I am attempting to scrape unstructured data from multiple URLs on a website. I used BeautifulSoup to successfully pull out the chunks that I needed. Then, to help structure the dataset I added the values to a list before writing them to a csv file.
When attempting to transfer the data however, only the last value in the list is transferred. I figured this is because the list gets new values every time the the loop is called. How can I continually add new values to the file so that my csv file has values from each loop? Thank you.
for i in range(1, 3):
url = "https://website.com/webid={}".format(i)
s = session.get(url, headers=headers, cookies=cookies)
soup = bs(s.text, 'html.parser')
data = soup.find_all('td')
t = soup.find_all('td')
a = t[0]
b = t[1]
c = t[2]
info = [a, b, c]
print(info)
df = pd.DataFrame(info)
df.to_csv('a.csv', index=False, header=False)
In response to comments and additional answers:
If my original code block was unclear I apologize, I was attempting to produce the minimum necessary code to explain my circumstances. Luckily @Matt_F was able to understand and guide me in the right direction. For those that would like a more explicit explanation of the code I was running, please see below for my full code block (without imports, cookies, headers, and payload).

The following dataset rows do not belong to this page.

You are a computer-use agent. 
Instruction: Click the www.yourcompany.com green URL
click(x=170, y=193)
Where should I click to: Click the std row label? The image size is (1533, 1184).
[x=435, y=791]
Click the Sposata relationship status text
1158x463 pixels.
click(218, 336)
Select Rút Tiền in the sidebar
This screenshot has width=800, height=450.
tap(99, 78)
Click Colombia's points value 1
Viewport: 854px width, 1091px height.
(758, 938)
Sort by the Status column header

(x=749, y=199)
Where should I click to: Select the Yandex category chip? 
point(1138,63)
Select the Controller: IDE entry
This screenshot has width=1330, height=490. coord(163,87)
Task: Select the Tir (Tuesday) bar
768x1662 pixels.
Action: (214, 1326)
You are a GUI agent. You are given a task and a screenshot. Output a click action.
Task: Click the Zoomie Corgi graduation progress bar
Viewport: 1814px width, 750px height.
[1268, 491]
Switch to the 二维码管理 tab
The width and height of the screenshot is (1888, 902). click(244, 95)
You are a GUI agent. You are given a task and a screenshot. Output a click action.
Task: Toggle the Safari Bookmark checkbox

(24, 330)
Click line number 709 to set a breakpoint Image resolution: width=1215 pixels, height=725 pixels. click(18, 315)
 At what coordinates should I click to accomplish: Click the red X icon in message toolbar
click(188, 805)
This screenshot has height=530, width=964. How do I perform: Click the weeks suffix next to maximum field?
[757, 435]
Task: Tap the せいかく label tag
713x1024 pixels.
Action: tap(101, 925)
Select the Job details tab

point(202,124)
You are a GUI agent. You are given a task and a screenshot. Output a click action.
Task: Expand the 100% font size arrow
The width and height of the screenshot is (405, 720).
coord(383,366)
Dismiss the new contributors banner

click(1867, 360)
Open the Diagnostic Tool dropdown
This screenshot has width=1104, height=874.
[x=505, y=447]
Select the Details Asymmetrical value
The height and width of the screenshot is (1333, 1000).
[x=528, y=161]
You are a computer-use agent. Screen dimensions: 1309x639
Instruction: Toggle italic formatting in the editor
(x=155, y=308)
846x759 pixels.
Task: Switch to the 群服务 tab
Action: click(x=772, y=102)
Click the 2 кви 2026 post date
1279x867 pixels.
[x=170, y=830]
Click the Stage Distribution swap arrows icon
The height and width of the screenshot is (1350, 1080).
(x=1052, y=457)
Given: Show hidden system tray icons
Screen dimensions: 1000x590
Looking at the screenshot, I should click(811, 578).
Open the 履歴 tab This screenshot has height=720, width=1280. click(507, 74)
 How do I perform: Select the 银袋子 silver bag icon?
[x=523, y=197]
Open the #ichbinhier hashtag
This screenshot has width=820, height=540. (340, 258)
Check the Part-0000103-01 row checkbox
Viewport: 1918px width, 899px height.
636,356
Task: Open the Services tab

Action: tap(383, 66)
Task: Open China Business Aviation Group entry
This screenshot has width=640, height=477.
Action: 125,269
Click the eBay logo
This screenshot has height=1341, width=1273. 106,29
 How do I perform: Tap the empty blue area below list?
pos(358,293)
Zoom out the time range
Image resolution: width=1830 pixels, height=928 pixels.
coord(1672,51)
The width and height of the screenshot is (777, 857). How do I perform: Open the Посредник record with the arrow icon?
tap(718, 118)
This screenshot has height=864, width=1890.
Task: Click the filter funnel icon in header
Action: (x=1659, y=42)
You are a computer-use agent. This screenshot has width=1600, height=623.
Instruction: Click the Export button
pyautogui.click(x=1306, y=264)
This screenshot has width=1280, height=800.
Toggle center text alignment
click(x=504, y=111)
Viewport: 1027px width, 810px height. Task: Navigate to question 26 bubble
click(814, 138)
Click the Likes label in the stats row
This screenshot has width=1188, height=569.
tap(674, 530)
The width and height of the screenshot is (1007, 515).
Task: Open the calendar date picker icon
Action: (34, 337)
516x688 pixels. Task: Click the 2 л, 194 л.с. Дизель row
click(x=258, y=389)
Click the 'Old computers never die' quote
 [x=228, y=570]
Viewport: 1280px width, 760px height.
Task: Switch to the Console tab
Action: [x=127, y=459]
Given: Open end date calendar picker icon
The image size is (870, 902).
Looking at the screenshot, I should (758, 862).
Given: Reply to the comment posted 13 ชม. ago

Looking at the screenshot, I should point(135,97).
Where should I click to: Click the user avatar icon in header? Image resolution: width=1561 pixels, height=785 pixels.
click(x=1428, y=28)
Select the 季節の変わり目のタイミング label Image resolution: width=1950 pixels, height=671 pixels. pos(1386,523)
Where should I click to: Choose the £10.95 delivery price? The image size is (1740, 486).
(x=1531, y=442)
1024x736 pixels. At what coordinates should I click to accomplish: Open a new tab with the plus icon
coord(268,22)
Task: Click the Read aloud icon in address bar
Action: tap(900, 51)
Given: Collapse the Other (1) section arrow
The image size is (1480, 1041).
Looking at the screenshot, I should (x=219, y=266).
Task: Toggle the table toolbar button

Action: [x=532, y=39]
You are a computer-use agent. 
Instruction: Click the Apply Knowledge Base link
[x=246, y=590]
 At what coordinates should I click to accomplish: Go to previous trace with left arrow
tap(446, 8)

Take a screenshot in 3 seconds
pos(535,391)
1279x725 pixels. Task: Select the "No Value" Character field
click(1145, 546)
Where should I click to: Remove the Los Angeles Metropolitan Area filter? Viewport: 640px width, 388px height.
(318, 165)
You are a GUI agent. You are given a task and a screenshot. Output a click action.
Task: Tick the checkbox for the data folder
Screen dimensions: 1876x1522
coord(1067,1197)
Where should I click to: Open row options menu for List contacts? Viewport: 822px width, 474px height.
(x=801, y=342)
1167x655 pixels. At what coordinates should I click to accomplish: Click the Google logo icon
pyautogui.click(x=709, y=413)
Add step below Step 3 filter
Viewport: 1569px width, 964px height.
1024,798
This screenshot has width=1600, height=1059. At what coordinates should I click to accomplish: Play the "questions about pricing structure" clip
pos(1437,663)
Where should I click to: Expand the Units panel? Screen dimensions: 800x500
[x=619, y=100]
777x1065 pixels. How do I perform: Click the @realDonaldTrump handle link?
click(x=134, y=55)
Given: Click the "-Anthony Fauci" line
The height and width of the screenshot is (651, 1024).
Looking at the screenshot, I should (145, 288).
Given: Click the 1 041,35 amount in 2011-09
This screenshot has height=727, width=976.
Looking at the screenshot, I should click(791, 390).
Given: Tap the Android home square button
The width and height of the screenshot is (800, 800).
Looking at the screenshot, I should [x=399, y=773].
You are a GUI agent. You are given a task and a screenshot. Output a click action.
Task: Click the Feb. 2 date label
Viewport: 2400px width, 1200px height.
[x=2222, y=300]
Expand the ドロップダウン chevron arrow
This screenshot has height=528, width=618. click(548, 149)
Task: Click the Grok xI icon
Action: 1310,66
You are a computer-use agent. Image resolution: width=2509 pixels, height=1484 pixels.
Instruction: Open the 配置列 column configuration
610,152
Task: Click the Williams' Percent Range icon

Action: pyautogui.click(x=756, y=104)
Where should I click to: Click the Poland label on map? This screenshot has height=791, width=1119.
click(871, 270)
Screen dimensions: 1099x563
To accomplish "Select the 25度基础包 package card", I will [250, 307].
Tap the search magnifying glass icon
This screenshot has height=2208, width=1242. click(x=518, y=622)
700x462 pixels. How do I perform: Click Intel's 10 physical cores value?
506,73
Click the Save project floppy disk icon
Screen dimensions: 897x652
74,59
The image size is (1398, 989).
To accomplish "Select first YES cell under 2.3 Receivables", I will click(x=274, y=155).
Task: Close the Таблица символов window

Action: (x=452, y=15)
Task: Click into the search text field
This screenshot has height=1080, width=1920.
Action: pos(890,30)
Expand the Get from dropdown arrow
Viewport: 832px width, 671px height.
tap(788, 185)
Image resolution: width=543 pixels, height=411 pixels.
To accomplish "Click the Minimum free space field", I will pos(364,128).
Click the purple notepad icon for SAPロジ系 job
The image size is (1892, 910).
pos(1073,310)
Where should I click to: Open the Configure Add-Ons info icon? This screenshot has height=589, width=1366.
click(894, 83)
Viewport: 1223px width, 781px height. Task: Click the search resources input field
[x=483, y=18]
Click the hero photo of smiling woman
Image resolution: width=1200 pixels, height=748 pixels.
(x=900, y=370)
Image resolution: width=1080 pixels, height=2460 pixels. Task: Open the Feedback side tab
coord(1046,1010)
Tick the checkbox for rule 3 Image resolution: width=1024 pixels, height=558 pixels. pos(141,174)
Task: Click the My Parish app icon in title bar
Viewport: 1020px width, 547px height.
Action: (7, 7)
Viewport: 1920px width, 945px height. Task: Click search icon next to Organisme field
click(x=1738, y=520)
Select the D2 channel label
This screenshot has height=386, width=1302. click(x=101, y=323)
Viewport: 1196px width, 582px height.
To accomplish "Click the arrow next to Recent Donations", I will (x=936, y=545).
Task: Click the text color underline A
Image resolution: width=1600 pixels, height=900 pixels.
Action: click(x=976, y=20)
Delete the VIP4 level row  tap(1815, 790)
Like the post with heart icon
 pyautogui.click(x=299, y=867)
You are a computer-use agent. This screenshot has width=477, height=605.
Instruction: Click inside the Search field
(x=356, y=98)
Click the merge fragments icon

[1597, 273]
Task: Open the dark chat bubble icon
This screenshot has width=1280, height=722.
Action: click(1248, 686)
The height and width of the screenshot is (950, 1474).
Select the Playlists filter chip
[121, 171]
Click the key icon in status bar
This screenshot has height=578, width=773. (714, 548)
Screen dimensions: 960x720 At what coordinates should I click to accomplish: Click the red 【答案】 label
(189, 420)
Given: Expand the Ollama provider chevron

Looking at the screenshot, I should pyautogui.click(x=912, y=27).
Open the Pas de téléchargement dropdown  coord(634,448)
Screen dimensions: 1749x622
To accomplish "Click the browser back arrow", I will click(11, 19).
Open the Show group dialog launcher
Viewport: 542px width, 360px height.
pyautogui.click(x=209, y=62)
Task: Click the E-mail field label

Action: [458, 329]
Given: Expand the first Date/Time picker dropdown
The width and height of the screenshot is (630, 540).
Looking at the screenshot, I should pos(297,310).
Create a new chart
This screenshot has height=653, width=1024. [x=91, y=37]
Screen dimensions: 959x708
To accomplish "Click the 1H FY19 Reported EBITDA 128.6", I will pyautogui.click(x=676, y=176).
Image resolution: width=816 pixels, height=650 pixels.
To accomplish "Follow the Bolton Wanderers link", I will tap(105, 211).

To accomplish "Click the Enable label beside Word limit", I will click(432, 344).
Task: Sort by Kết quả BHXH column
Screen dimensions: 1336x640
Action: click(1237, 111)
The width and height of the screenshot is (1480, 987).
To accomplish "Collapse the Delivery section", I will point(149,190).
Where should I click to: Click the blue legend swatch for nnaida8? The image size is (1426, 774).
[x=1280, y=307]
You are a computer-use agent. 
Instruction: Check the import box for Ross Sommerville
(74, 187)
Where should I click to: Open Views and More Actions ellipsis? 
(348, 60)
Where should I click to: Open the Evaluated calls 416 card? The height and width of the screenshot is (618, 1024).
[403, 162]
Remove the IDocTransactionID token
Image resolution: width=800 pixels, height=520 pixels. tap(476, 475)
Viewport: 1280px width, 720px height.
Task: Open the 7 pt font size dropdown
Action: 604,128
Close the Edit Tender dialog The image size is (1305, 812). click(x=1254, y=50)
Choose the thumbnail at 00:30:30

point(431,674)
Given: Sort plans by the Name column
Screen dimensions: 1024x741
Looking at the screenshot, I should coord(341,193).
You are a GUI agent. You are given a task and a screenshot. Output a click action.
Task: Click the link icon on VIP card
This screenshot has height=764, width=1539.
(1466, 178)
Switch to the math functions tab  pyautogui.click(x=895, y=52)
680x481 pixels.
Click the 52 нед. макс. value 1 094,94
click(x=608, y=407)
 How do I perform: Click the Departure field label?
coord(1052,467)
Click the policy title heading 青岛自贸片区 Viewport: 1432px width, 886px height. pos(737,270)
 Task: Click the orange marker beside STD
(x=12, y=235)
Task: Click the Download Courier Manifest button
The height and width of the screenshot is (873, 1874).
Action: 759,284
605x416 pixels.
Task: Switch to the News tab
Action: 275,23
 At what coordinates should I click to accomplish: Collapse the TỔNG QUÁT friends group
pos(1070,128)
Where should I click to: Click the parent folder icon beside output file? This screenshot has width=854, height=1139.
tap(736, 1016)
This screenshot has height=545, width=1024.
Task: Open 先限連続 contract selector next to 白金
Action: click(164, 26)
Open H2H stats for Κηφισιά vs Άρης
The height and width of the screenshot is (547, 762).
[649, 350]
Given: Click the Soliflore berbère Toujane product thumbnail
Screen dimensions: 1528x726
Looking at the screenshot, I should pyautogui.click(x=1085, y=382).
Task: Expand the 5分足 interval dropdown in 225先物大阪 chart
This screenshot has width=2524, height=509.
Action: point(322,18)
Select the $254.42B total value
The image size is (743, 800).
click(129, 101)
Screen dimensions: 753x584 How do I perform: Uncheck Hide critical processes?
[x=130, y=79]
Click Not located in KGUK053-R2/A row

session = requests.Session()
s = session.post("https://WEBSITE.com/register?view=login&return=aW5kZXgucGhwP0l0ZW1pZD02NjM", data=payload, headers=headers, cookies=cookies)
for i in range(0,9999):
print(i)
# establish connection
url = "https://WEBSITE.com/WEB-SITE/data-list?vw=detail&id={}&return=1".format(i)
s = session.get(url, headers=headers, cookies=cookies)
# set timer for delay
t = time.time()
delay = time.time() - t
time.sleep(10*delay)
# begin to pull data
soup = bs(s.text, 'html.parser')
if "Error: no data found" in s.text:
print('skipped')
else:
soup.prettify()
# print(soup)
d = soup.find_all('td',{"valign": "top"})
d_info = d[0:-1]
print(d_info)
df1 = pd.DataFrame(d_info)
df1t = df1.T
# p = soup.find_all('p')
# p_info = p[0:-1]
# df2 = pd.DataFrame(p_info)
# df2t = df2.T
# result = pd.concat([df1t, df2t], axis=1, sort=False)
df1t.to_csv('file.csv', mode='a', index=False, header=False)